_____________________missing sjc
Friday, January 27, 2006 ; 5:47 PM

Every time I think of you I get a shot right through into a bolt of blue ;
it's no problem of mine but it's a problem I find ;
living a life that I can't leave behind ;
there's no sense in telling me 'the wisdom of a fool won't set you free' ;
but that's the way that it goes, and it's what nobody knows ;
and every day my confusion grows ;

Every time I see you falling I get down on my knees and pray ;
I'm waiting for that final moment you'll say the words that I can't say ;

I feel fine and I feel good, I feel like I never should ;
whenever I get this way, I just don't know what to say ;
why can't we be ourselves like we were yesterday ;
I'm not sure what this could mean, I don't think you're what you seem ;
I do admit to myself that if I hurt someone else ;
then we'd never see just what we're meant to be ;

Every time I see you falling I get down on my knees and pray ;
I'm waiting for that final moment you'll say the words that I can't say ;



gahh. i'm down with fever and a sore throat. it sucks. i feel funny and sleepy and cny's in 2 days time! booo.

anyway.. for the first time this year i feel down. i miss sjc.. life didn't seem that complicated and we were just little innocent freaks leading simple lives, doing stupid things together and going crazy together. it seems as though i've stepped out of my comfort zone ever since i entered MI; not like the people there are horrible or what, i just miss people in sjc who knew me well and whom i could really be myself infront of them. i had a dream this afternoon while taking a nap, and it was a horrible one. i won't elaborate on it, but i woke up feeling odd and thinking everything really happened.

whatever whatever. i think it's just one of those sucky days when you feel lousy and eeky and disgusting and retarded and everything else.
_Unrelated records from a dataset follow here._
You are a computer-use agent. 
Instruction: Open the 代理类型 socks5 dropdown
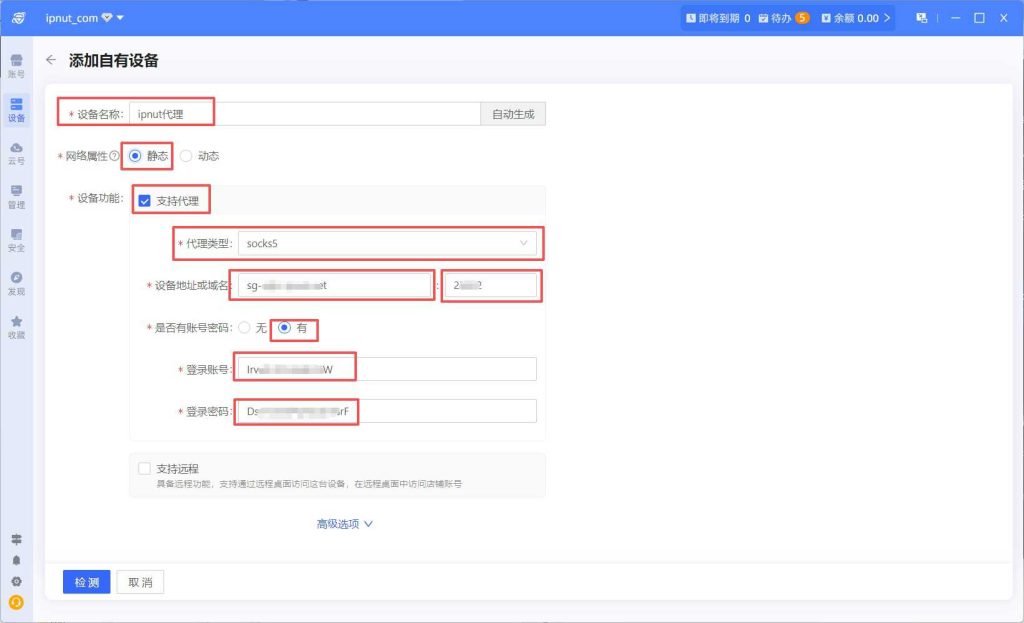pyautogui.click(x=385, y=243)
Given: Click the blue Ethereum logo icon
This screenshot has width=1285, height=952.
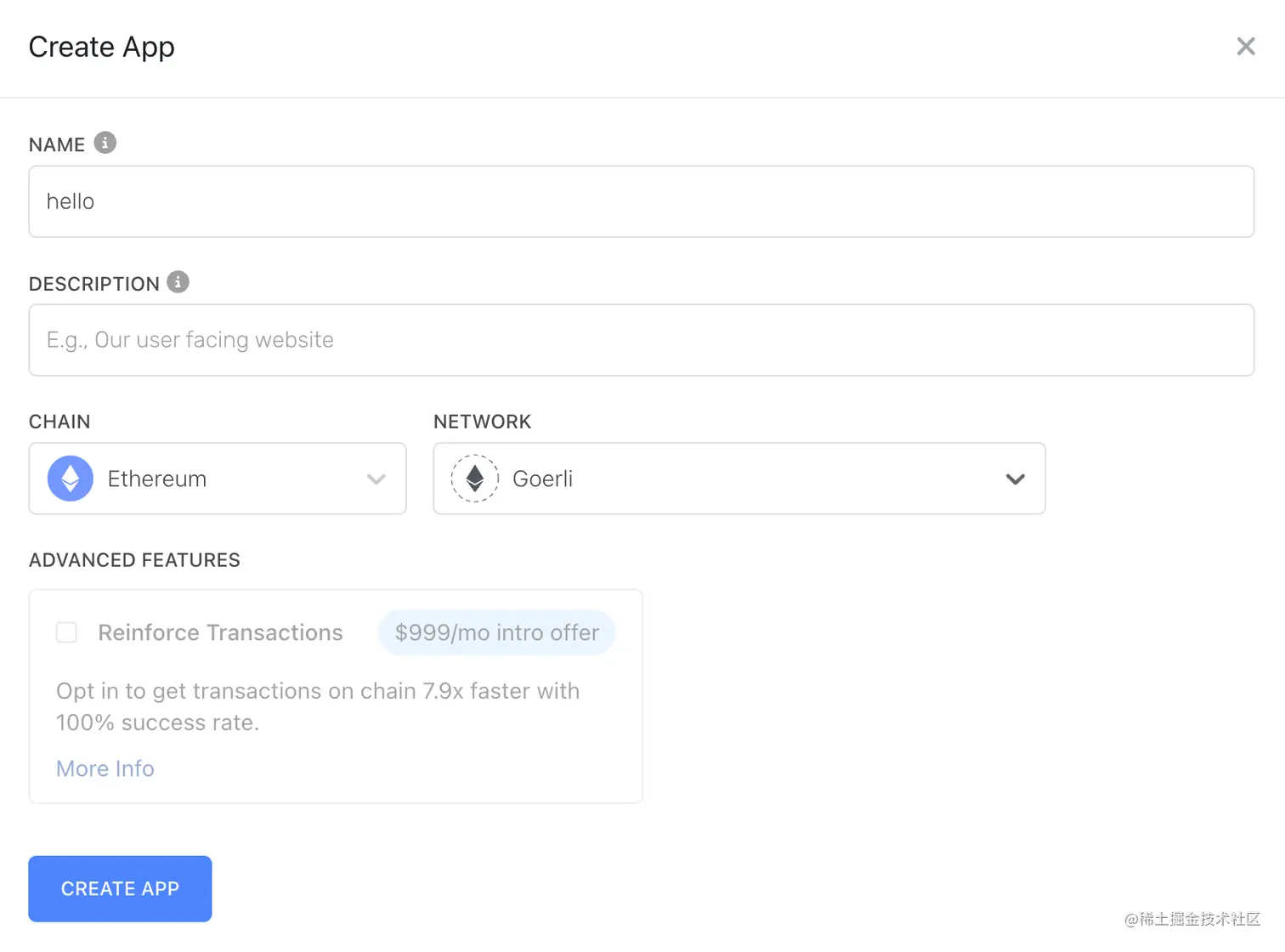Looking at the screenshot, I should pos(71,479).
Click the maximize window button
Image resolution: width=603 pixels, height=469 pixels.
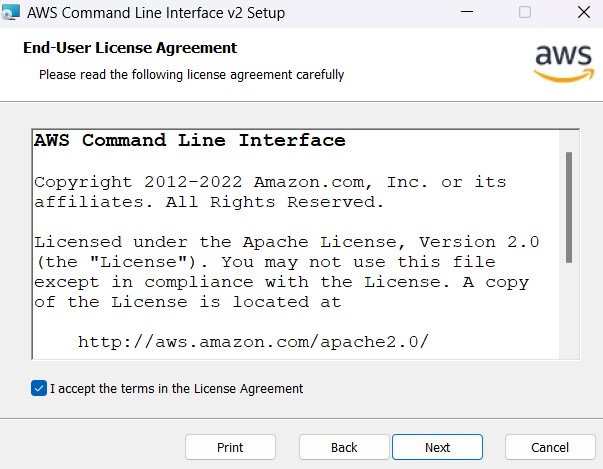tap(525, 13)
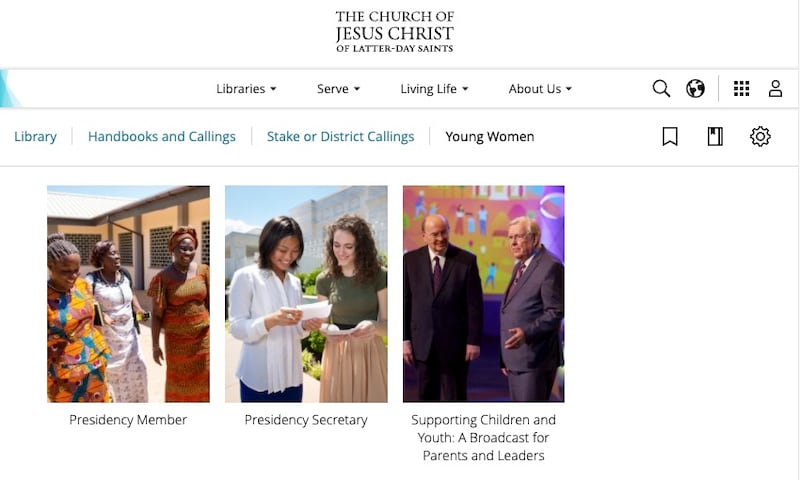Open the settings gear icon
The image size is (800, 480).
click(760, 137)
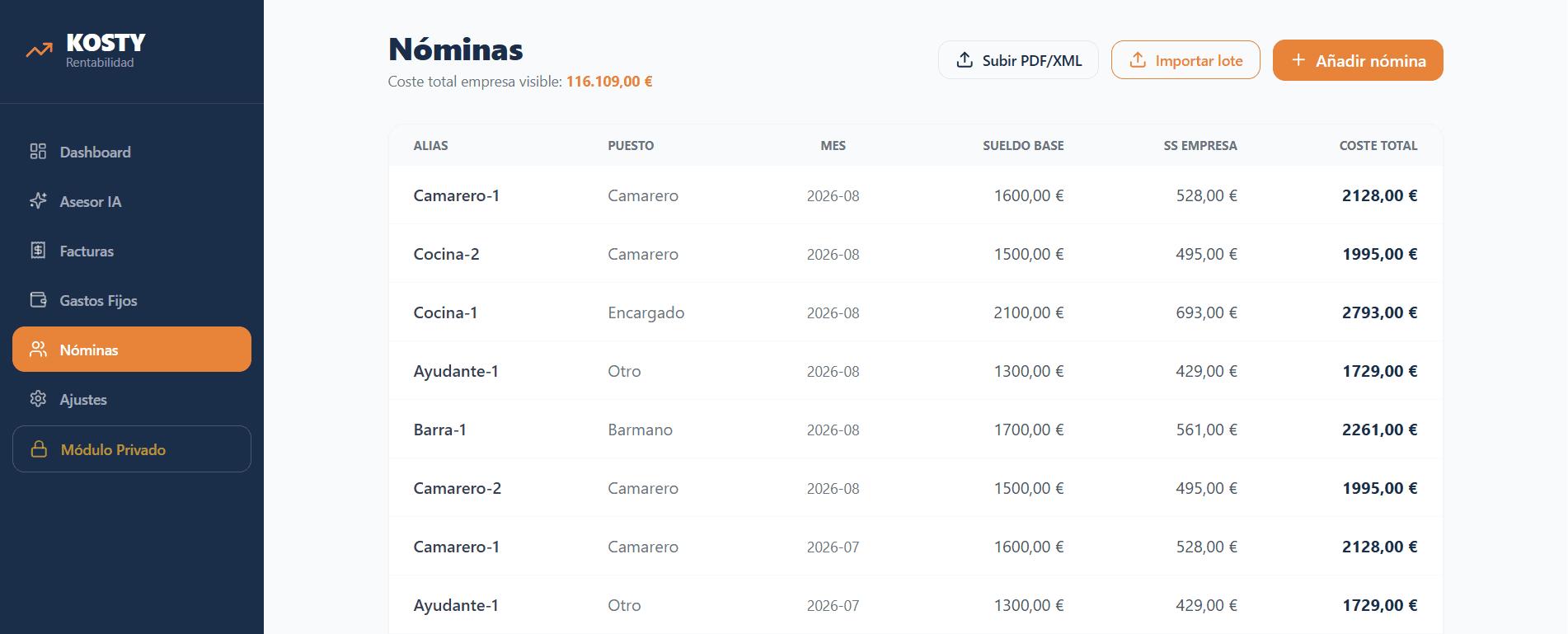Open the Dashboard grid icon
1568x634 pixels.
(x=38, y=152)
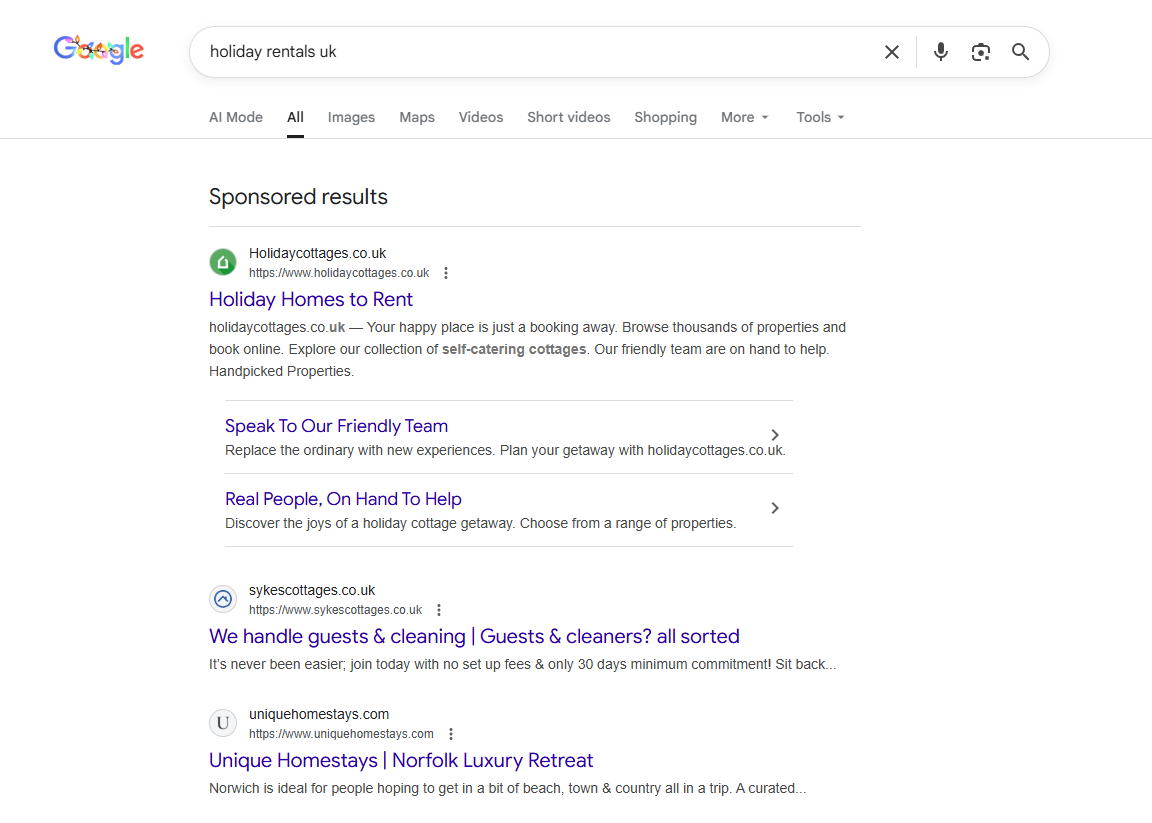Click the Google logo

[98, 49]
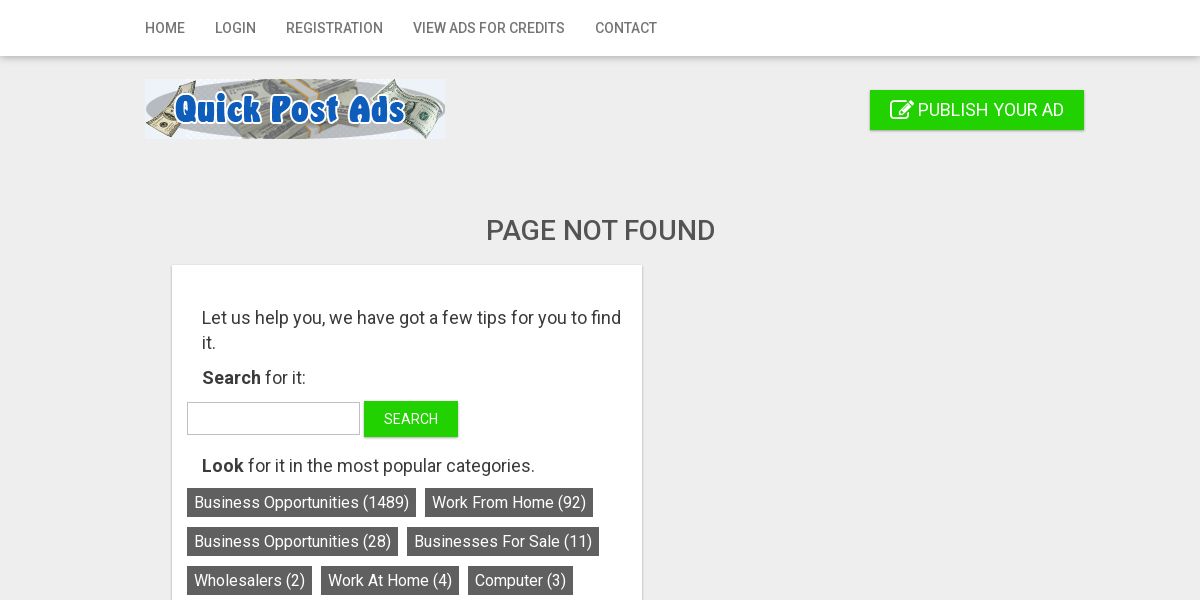
Task: Click the Page Not Found heading
Action: 600,230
today, didn't go to school. had a disturbing fever since the night before. met the rest over at sjc to visit the teachers and collect my GPA. the school sucks now la. first this indian male security guard didn't allow us into school cos we are supposed to "have an appointment with a teacher" or show the prove of the gpa letter so that we could go in. dumb school. thankfully we saw mr tan and toi screamed for him to come over to 'save' us. and like it wasn't bad enough, we were only allowed to be in for at most 15 minutes. sick or what? to make it all worse, this indian female security guard chased us away from our group's recess usual spot. :( toi called her a caulliflower head, damn funny, but i totally agree. susie lee never fails to irritate us though. she saw us but just cut through our group to see two girls from the triple sci class behind us and i think she said, "i've no time to see you all, where's sew quee (i duno how to spell) and adeline?" fat biatch. so biased lah! still as mean even when we've graduated.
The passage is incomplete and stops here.